Corría el año 68 y Carlos Suárez ofrecía en el exterior de una casa de Juan Grande, prestada para la ocasión, uno de sus discursos para "elevar la conciencia de las masas". Lo hacía ante un centenar de aparceros y compañeros del PC, cuando vio acercarse a la Guardia Civil. Ante la eventualidad de una detención, como la que (aún sin saberlo) se estaba produciendo en Sardina, se metió en la boca el papel en el que tenía anotadas algunas ideas que quería transmitir. Y anduvo un buen rato rumiándolo al tiempo que seguía hablando, de forma cada vez más incomprensible, hasta que logró zamparse la 'prueba del delito'.

Aquella fue de las contadas veces en que el Látigo Negro, afamado por fustigar con su oratoria, decidió tragarse las palabras, precisamente para poder seguir usándolas contra el régimen. Menos suerte tuvo durante la huelga portuaria de ese mismo año: "El aparato del partido decide que el Látigo Negro debe acudir al puerto una vez iniciada la huelga.

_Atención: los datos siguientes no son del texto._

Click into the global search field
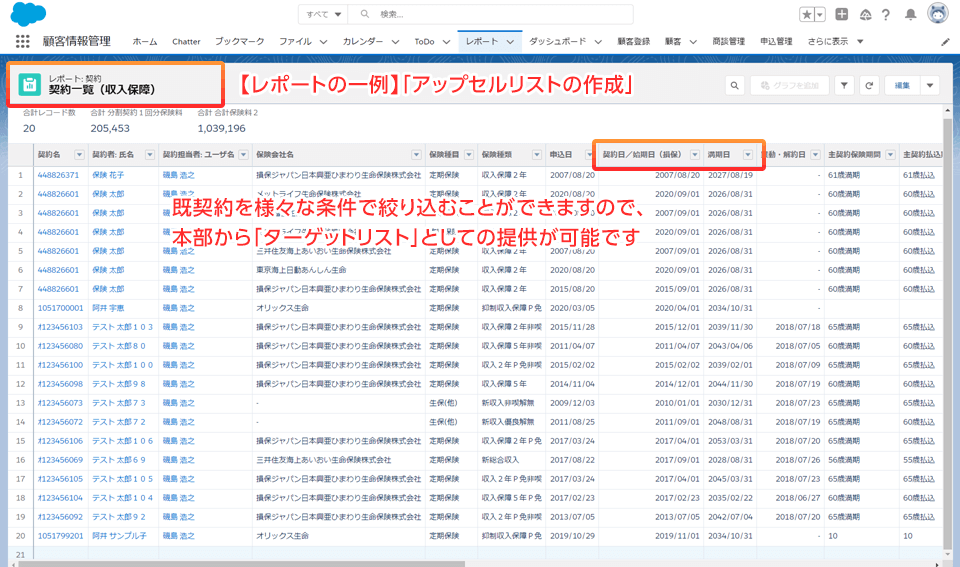Screen dimensions: 960x567 [500, 14]
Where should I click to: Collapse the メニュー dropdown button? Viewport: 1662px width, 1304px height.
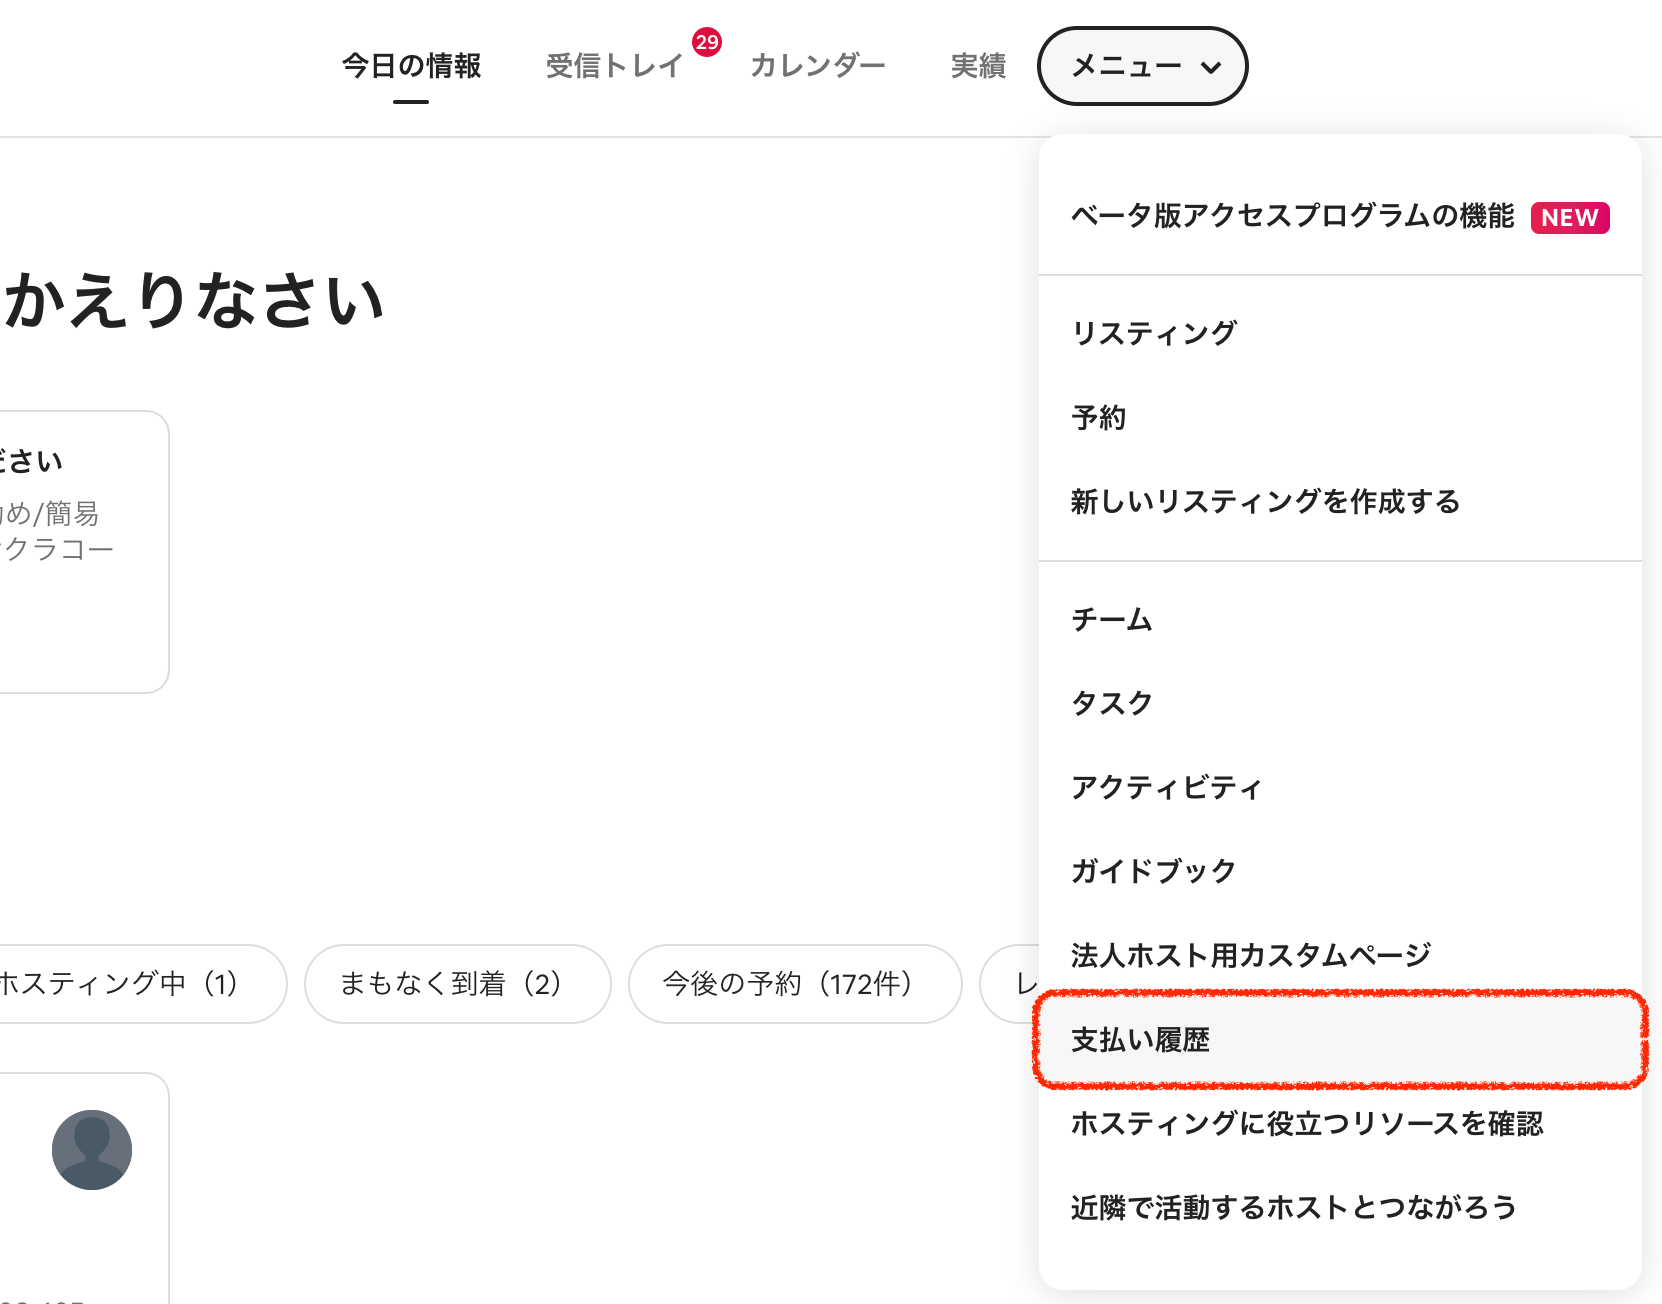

Yo voy a negociar una salida y me espera la policía, que tenía preparada una salida para sacarme del puerto por temor a que mi detención produjera una revuelta, dado el nivel de movilización de la gente de La Isleta".

Tras ser procesado por sedición por el Tribunal de Orden Público, con petición de ocho años de condena, Carlos Suárez pasó a la clandestinidad durante siete años: primero en Francia, luego en Tenerife y por último en su propia casa. Ya en democracia, se presentó a las elecciones del 77 por el Pueblo Canario Unido, sin lograr su acta de diputado. Tampoco la obtuvo en el 79 y volvió a la abogacía hasta asumir la gerencia de Guaguas Municipales por un corto período de tiempo. Y, tras algunos amagos de volver a la política, la abandonó definitivamente: "Terminé aburrido y tirando la toalla. Con lo que se puso en evidencia lo que realmente soy, independientemente del papel que haya podido jugar en un momento determinado en la historia de la clase obrera canaria. Un idealista ingenuo, que aprovechó sus condiciones para dormir con la conciencia tranquila, pero que debió equivocarse. Y se quedó solo, pensando que mañana será mejor".